Yaş kesen taş kesen baş kesen cennet yüzü göremeyecek!

Rahmetli anacığım, kuş vurmak için sapan yapmaya alıştığımız bahar aylarında kardeşlerimle beni, dizleri dibine oturtur, kurt kuş masalları anlatır ve muhabbeti illa şu atasözüyle bitirirdi: "Yaş kesen, taş kesen, baş kesen cennet yüzü görmez!" Bu sözdeki yaş, taş ve baş'ın ne anlama geldiğini sorduğumuzda, anacığım yaş ile kastedilenin "ağaç", baş ile kastedilenin "insan" olduğunu söylerdi. Taş'ın ne olduğunu sorduğumuzda ise "Ben de bilmiyorum dedene soralım" derdi Şimdi anlıyorum ki çok eski zamanlardan kalma bir olaya işaret olmalıdır: Kutlu Dağ efsanesi diye de bilinen bir anlatıya göre, Türkler en görkemli çağlarını yaşamaya devam etmektedir. Bunu sebebi ise tılsımlı Yâda Taşı'ndan (Yeşim) oluşan bir dağdır ki, halk buraya Kutlu Dağ demektedir. Hakan oğlunu Çinli prenses ile evlendirmek uğruna bu kutlu dağ denen azim yeşim taşı bloğunun Çin'e gönderilmesine razı olur. Çinliler Türk "birlik ve dirliğinin" sembolü bu taşı kesip parçalara ayırarak alıp götürürler Bundan sonra toprak millete küser, sular çekilir, ağaçlar kurur, kuşlar ölür ülke çöle döner İşte "Yaş kesen, baş kesen, taş kesen" sözündeki taş kesmenin anlamı da bu olmalı.

Bugün elimizde kalan en değerli hazinemiz ise "Yâda Taşı"ndan bir tılsım değil, Tanrı vergisi ormanlarımız ve ağaçlarımızdır. Bunları acımadan yok eden Çinliler değil tam tersine kendi cahil milletimizdir.

Karadeniz'de "Gürgendibi Mevki"ine ad veren asırlık ağaç, yol genişletme çalışması sırasında başka ifade bulamıyorum- katledilmiş! Instagram'da "ayder_takip" hesabında tesadüfen rastladığım bu haber kalbimi kırdı. Eğer bu hesaba girerek videoyu seyrederseniz, gürgen ağacının ne kadar güzel olduğunu Allah'ın onu nasıl özene bezene yarattığını görürsünüz.

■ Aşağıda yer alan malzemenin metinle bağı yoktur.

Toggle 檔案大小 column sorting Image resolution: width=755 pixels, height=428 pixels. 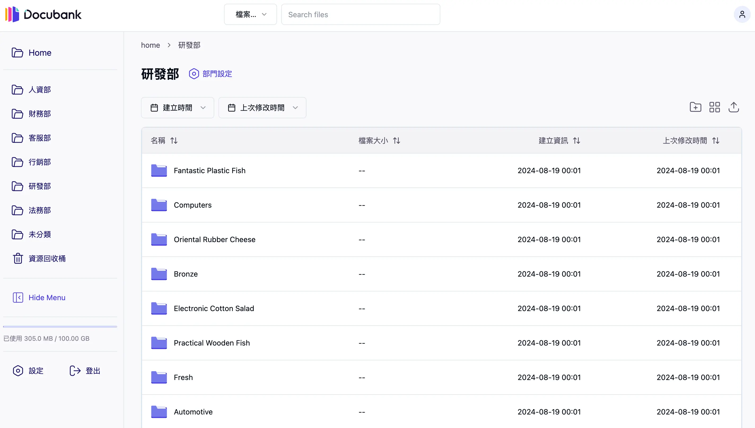397,141
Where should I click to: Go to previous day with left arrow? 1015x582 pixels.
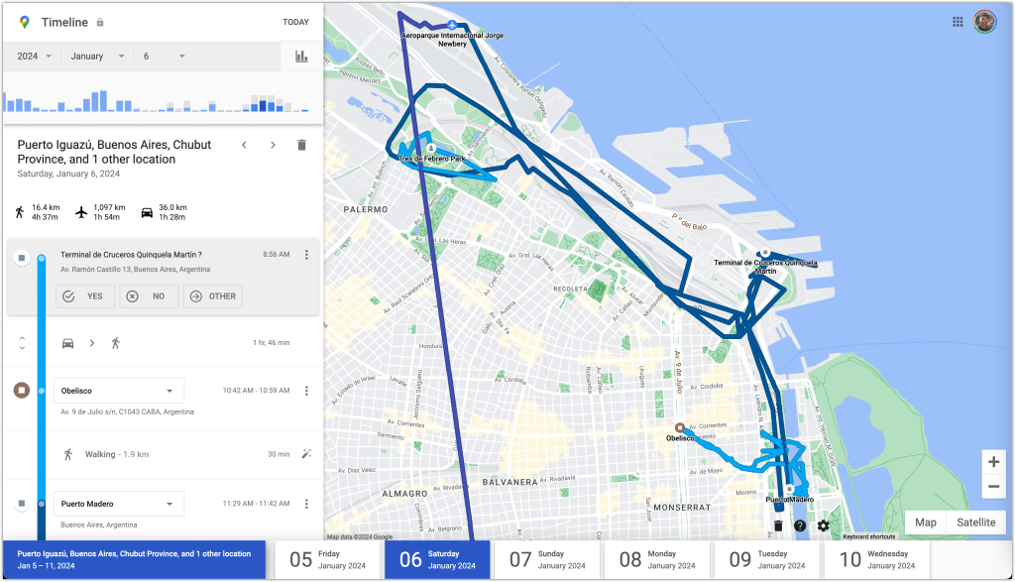tap(245, 146)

Tekrar tekrar seyrettim. Seyretmeye doymak ne kelime âşık oldum ağaca Ve sevgilisinin ebediyen yok olduğunu bilen bir âşık gibi içim yandı

Fakat ne fayda! Onu yaratan Allah'ın da dediği gibi, "insan, zalim, fâsık, müfsit, mücrim, cahil, zorba, azgın, hain, nankör, ümitsiz" zavallıdır. Fatih Sultan Mehmet Han'ın "Ormanlarımdan bir dal kesenin başını keserim" hükmünü çok aşırı buluyordum ama şimdi anlıyorum ki bu sözü, zalim, fâsık, müfsit, mücrim, cahil, zorba, azgın, hain, nankör ve ümitsiz ağaç katileri için söylemiş Çok da güzel söylemiş. Keşke bugün yaşasa Türkiye'mizdeki bütün ağaç katillerinden hesap sorsaydı!

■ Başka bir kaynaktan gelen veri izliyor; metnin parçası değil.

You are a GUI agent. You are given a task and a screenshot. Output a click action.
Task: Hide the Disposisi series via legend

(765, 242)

"Yılan bile toprağı gıdım gıdım yalar" diyerek, çocuklarına, sahipliği tabiat ve hayata ait olup onlara nasip olacak mahsulleri yavaş yavaş kazanıp yavaş yavaş tüketmesi gerektiğini öğreten ebeveynlerimizin, ata nasihatlerinin, dini hassasiyetlerin hiçbir tesiri kalmamış görünüyor.

Tarihte "Yâda Taşı"nı Çinlilere kaptıran basiretsiz idareciler yurtlarının nasıl mahvında sebep olduysa, bugünün mahalli idarecileri de "Yaş" kesenlere izin vererek veya göz yumarak çocuklarımızın geleceğini kurutuyorlar.